Donald Trump's tweets could end up getting someone killed, former White House ethics adviser warns

President Donald Trump during a meeting with King Abdullah II of Jordan in the Oval Office of the White House on June 25 (AP Photo/Evan Vucci)
President Donald Trump during a meeting with King Abdullah II of Jordan in the Oval Office of the White House on June 25 (AP Photo/Evan Vucci)

Donald Trump’s trigger-happy tweeting habit could end up with “someone getting killed”, a former White House ethics adviser has warned.

The latest controversy to surround the US President started when Stephanie Wilkinson, the owner of the Red Hen restaurant in the state of Virginia, asked Press Secretary Sarah Sanders to leave because of her job at the White House.

Local media quoted Wilkinson as saying her employees didn’t feel comfortable waiting on Sanders.

The news then spread much further when Sanders posted it on her official Twitter account, saying the owner’s actions, “say far more about her than about me.”

The incident follows a similar one last week when protesters confronted Homeland Security Secretary Kirstjen Nielsen at a Mexican restaurant.

Not one to let any slight go unchallenged, Donald Trump wielded the power of his presidency on Monday to attack the small restaurant in Lexington.

Tweeting to his 53 million followers, Mr Trump said: “The Red Hen Restaurant should focus more on cleaning its filthy canopies, doors and windows (badly needs a paint job) rather than refusing to serve a fine person like Sarah Huckabee Sanders.”

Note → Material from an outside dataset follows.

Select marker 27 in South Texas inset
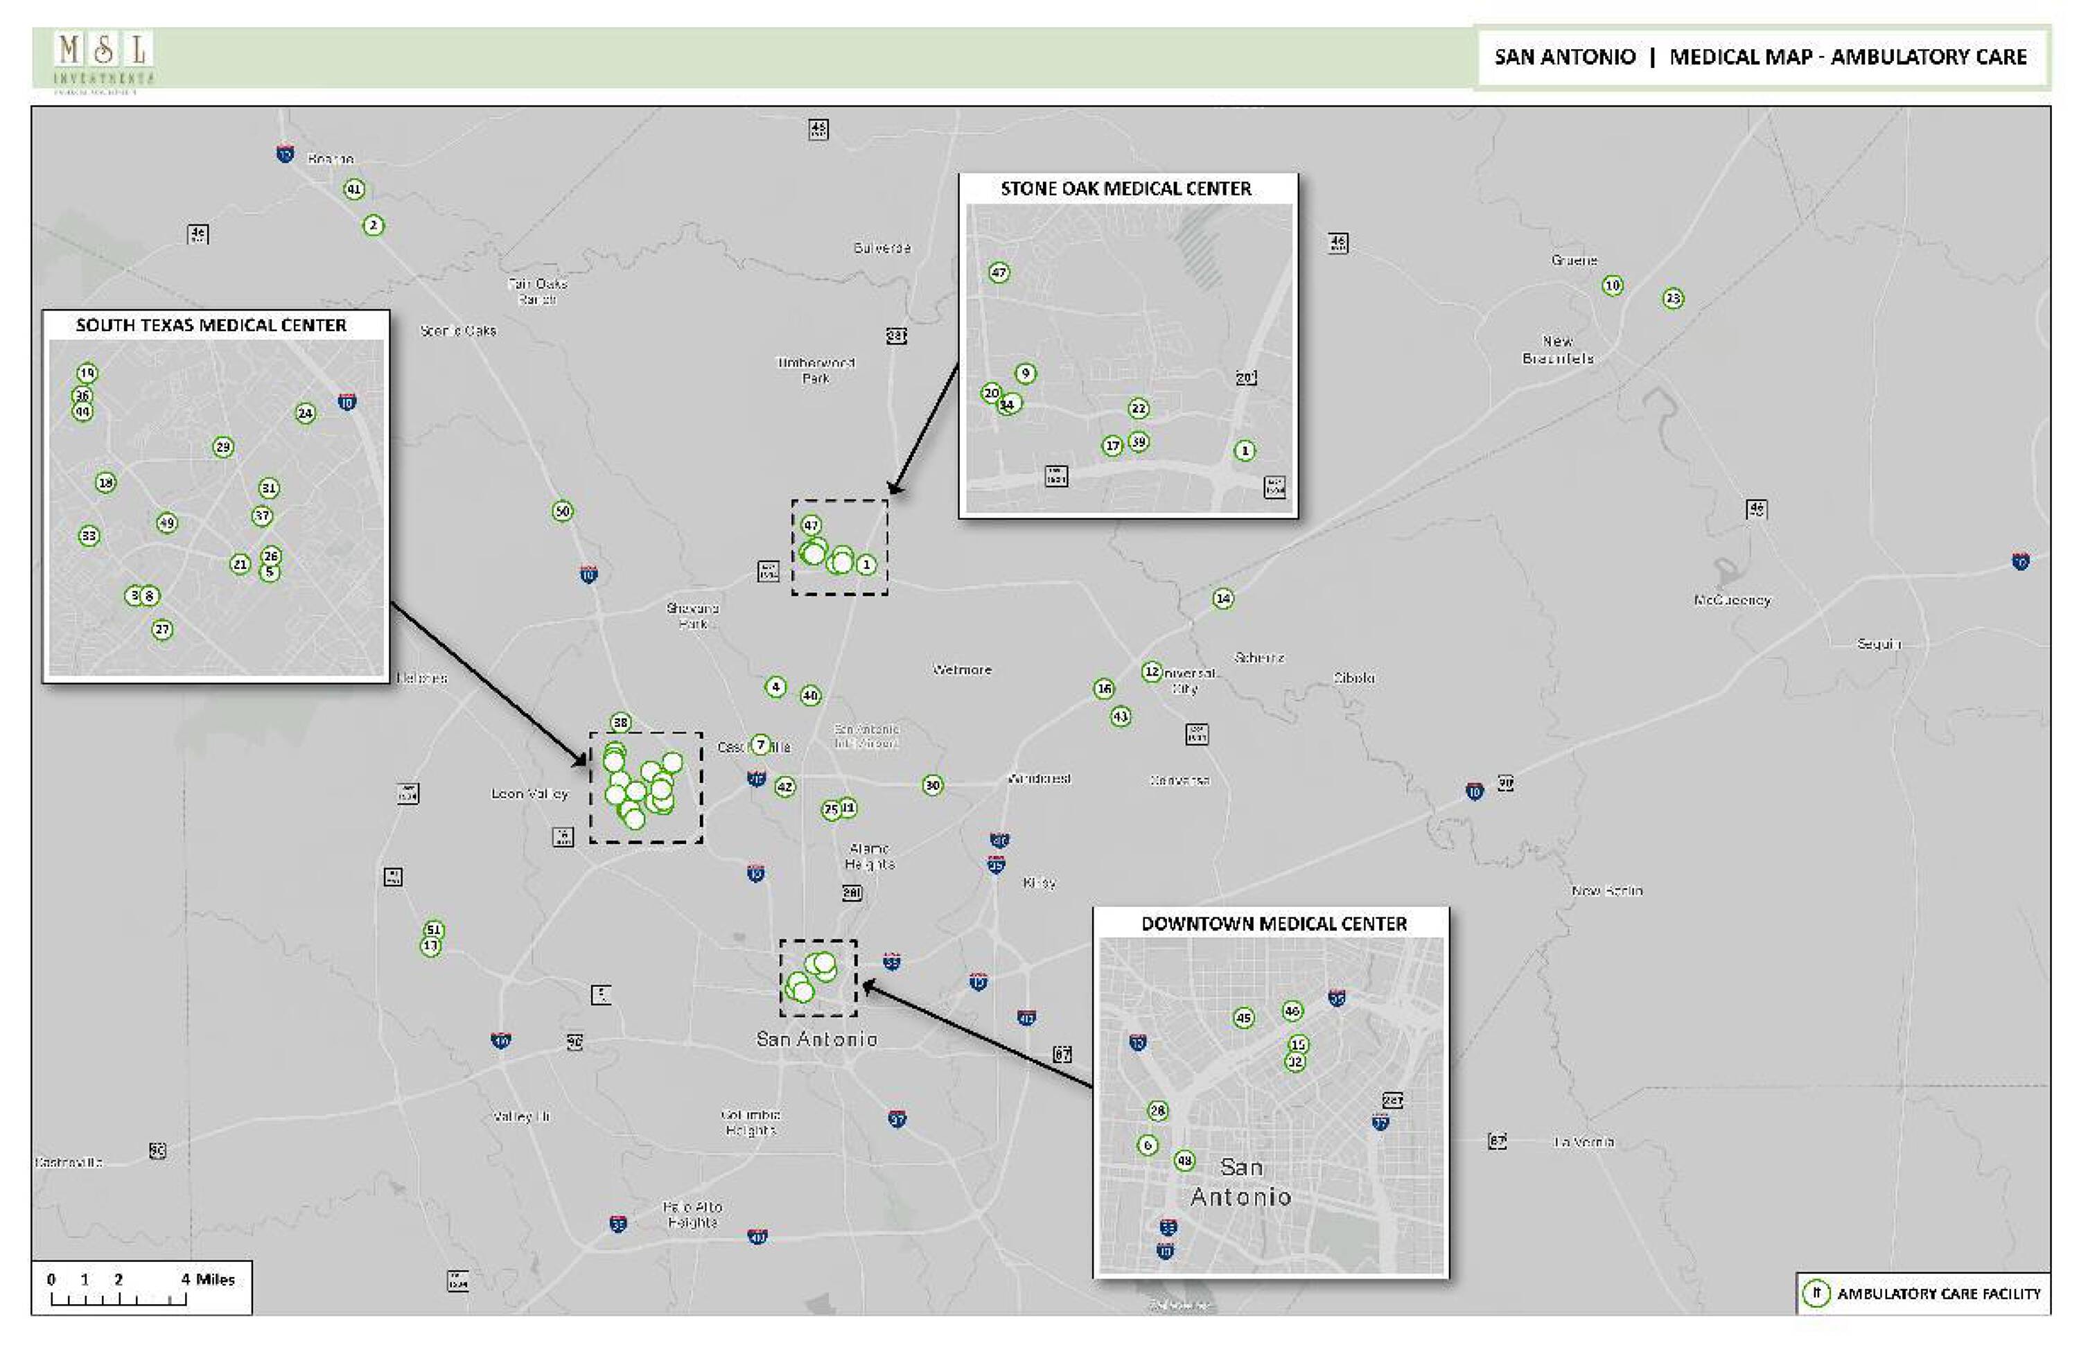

It also emerged on Monday that a separate Red Hen restaurant in Washington, some 175 miles away and completely unrelated to the original restaurant, had been egged over the weekend.

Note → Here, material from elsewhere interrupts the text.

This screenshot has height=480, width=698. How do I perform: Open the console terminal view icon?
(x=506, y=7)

In response, Walter Shaub, the director of the United States Office of Government Ethics from 2013 to 2017, said in a tweet that his previous warning about the actions of Ms Sanders and Mr Trump were coming home to roost.

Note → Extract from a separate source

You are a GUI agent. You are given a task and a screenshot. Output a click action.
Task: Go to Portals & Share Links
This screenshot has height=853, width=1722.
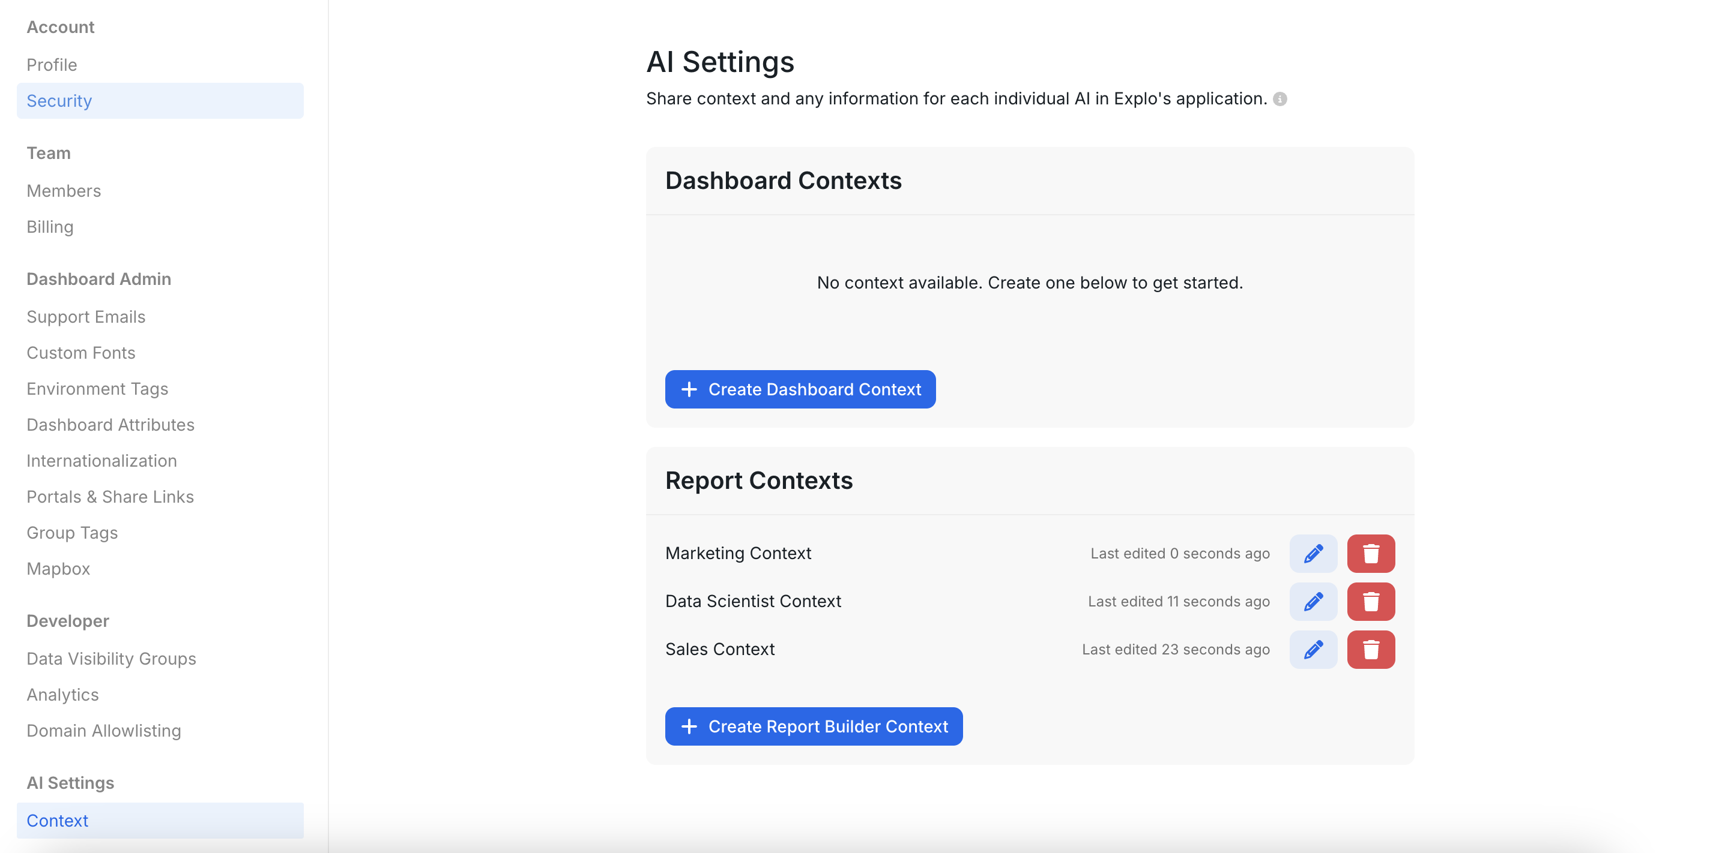coord(110,497)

He warned that the actions of the pair indicated the ‘mobilisation of government influence’ and that ‘one day it will get someone killed’.

Mr Trump has a history of tweeting thoughts that many would regard as inflammatory.

In November last year, he retweeted a handful of posts by the deputy leader of the far-right Britain First, Jayda Fransen. At least one of the three videos turned out to be fake.,

And in July 2017, he tweeted a video showing him pretending to matter another person outside of a wrestling ring, only for the ‘victim’s’ head replaced by a CNN logo.